Shear joy in Rawlinna’s Merino wool

Headshot of Bob Garnant
Bob GarnantCountryman
Rawlinna Station overseers Glenn and Judy Rogers and Elders Esperance agent Melissa Brumley pictured with the top-price Jumbuck Pastoral wool consignment which sold for 1411c/kg greasy.
Camera IconRawlinna Station overseers Glenn and Judy Rogers and Elders Esperance agent Melissa Brumley pictured with the top-price Jumbuck Pastoral wool consignment which sold for 1411c/kg greasy. Credit: Bob Garnant

There is golden fleece in the goldfields of Rawlinna Station — a million-plus hectare property worth its weight in Merino fibre.

The station started its rush for wool in January, followed by 10 weeks of shearing 65,000 full-wool Jumbuck Pastoral Merinos.

It is now in the closing stages for the 2017/18 season.

This year’s 1530 bale 21-micron average clip brought high anticipation on a partial sale of 640 bales at last week’s auction through Elders.

Newly employed station overseers Glenn and Judy Rogers were on hand to witness their first personal offering of the Jumbuck/Rawlinna woolclip at the Western Wool Centre, and making the 12-hour drive paid off.

The couple watched the auction board light up with all lines sold to a top price of 1411c/kg greasy, paid for a 10-bale consignment of 19.2 micron lambs wool with a length of 73mm, strength of 47 Newtons per kilotex and yield of 66.5 per cent.

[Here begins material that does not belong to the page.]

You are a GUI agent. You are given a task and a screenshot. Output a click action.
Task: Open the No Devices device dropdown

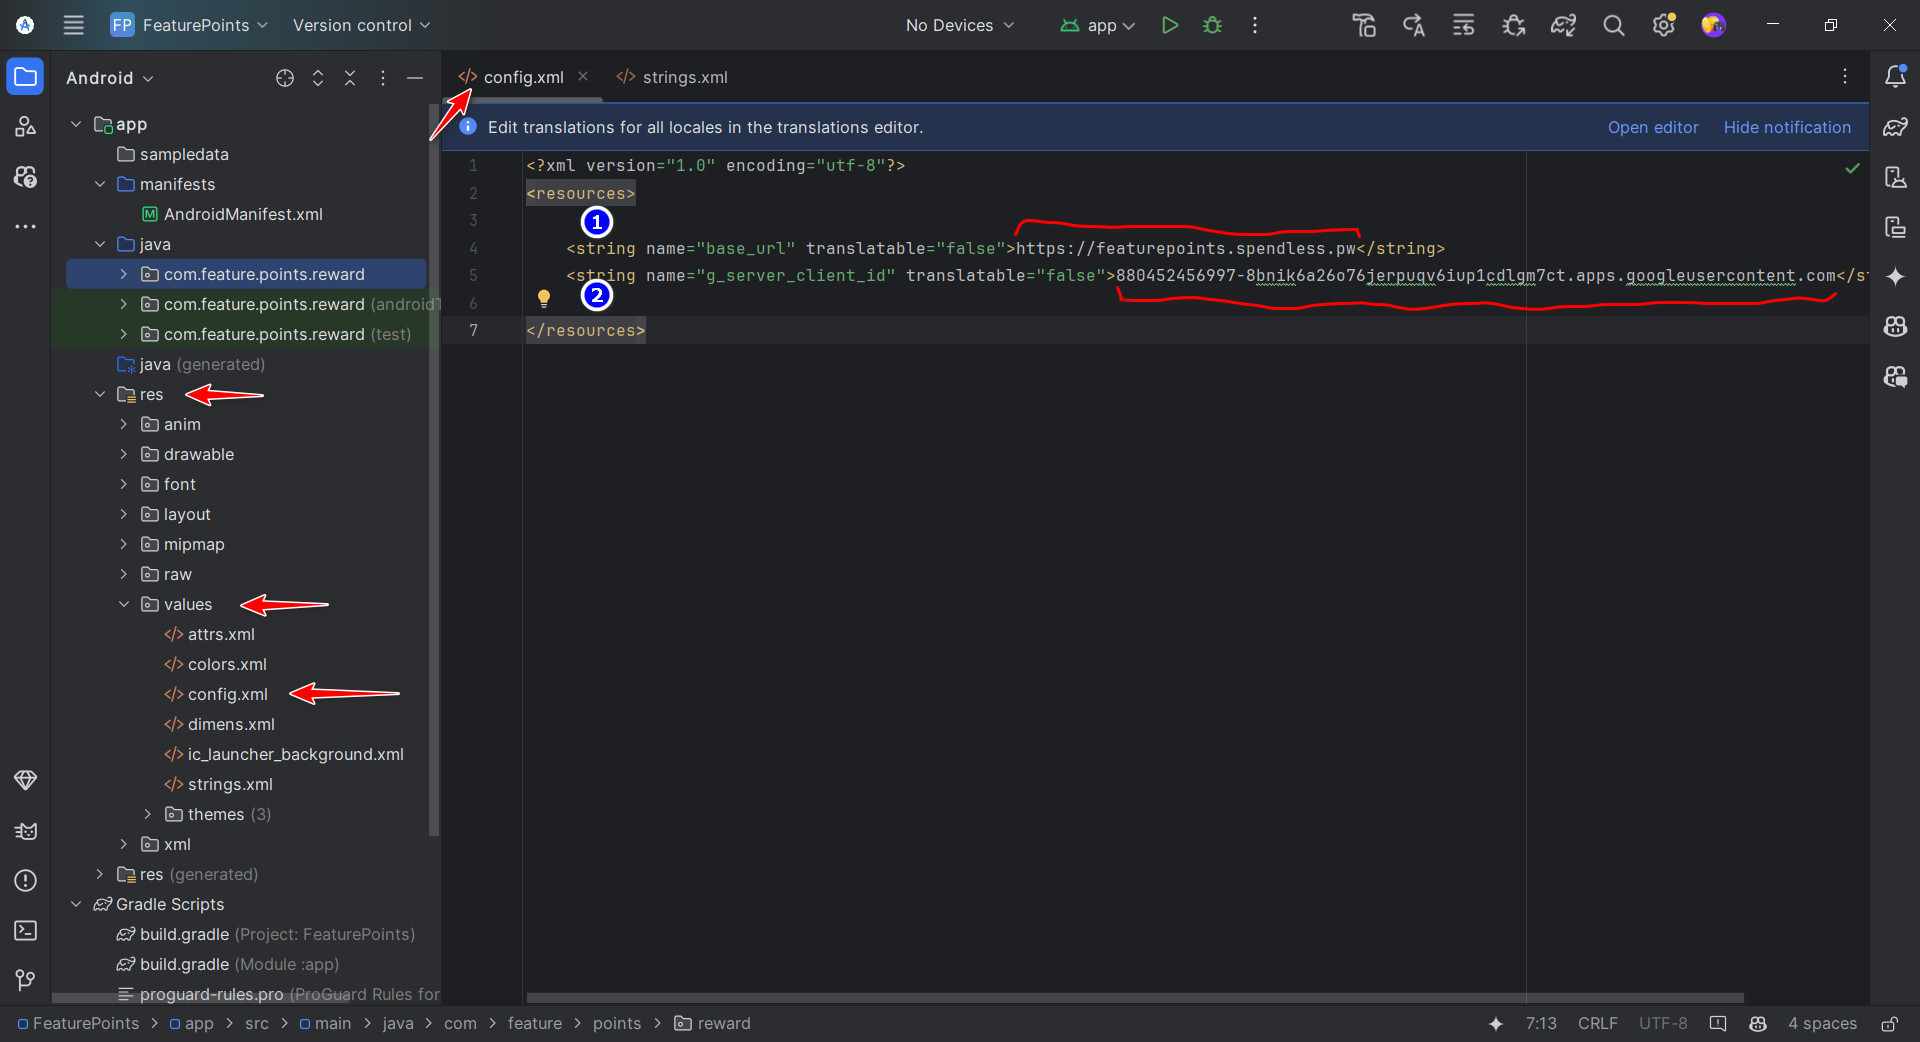click(957, 25)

Elders Esperance wool agent Melissa Brumley said overall prices were above expectations.

Mustering at Rawlinna Station during the 2018 wool harvest.
Camera IconMustering at Rawlinna Station during the 2018 wool harvest. Credit: Supplied

“It was a pleasure to visit Rawlinna, no less than six times, during the shearing process to ensure best results at auction,” she said.

Ms Rogers, who has taken over as head cook at the station, said the biggest challenge in getting the clip to sale was management of Rawlinna’s 20 staff, with overseas backpackers making up the numbers.

“We enjoyed the challenge of working with a large staff team, assisting with the employment of the station’s first contract heli-copter pilot for mustering and getting the job done with fluid efficiency,” she said.

Mr Rogers said the station was flush with native grasses and saltbush after 150mm of rain since January. He said the result of this was the above-average woolclip measurements.

“The last time I attended a wool sale was at the old Fremantle auction. It was good to see the modern facility,” he said. “The helicopter mustering trialled this year was beneficial in keeping sheep numbers up to the shearing team and it helped clean up the paddocks, leaving very few stragglers behind.”

Mr Rogers said the 16-stand shearing shed flow was put to the test, as each shearer clipped up to 200 sheep per day, averaging 4.2kg per head of shorn fleece.

“The lambing off the station’s 25,000 breeders is now under way and we will begin marking in June,” he said. “The station employs a full-time dogger, who takes one week to check the fence line while setting out baits.”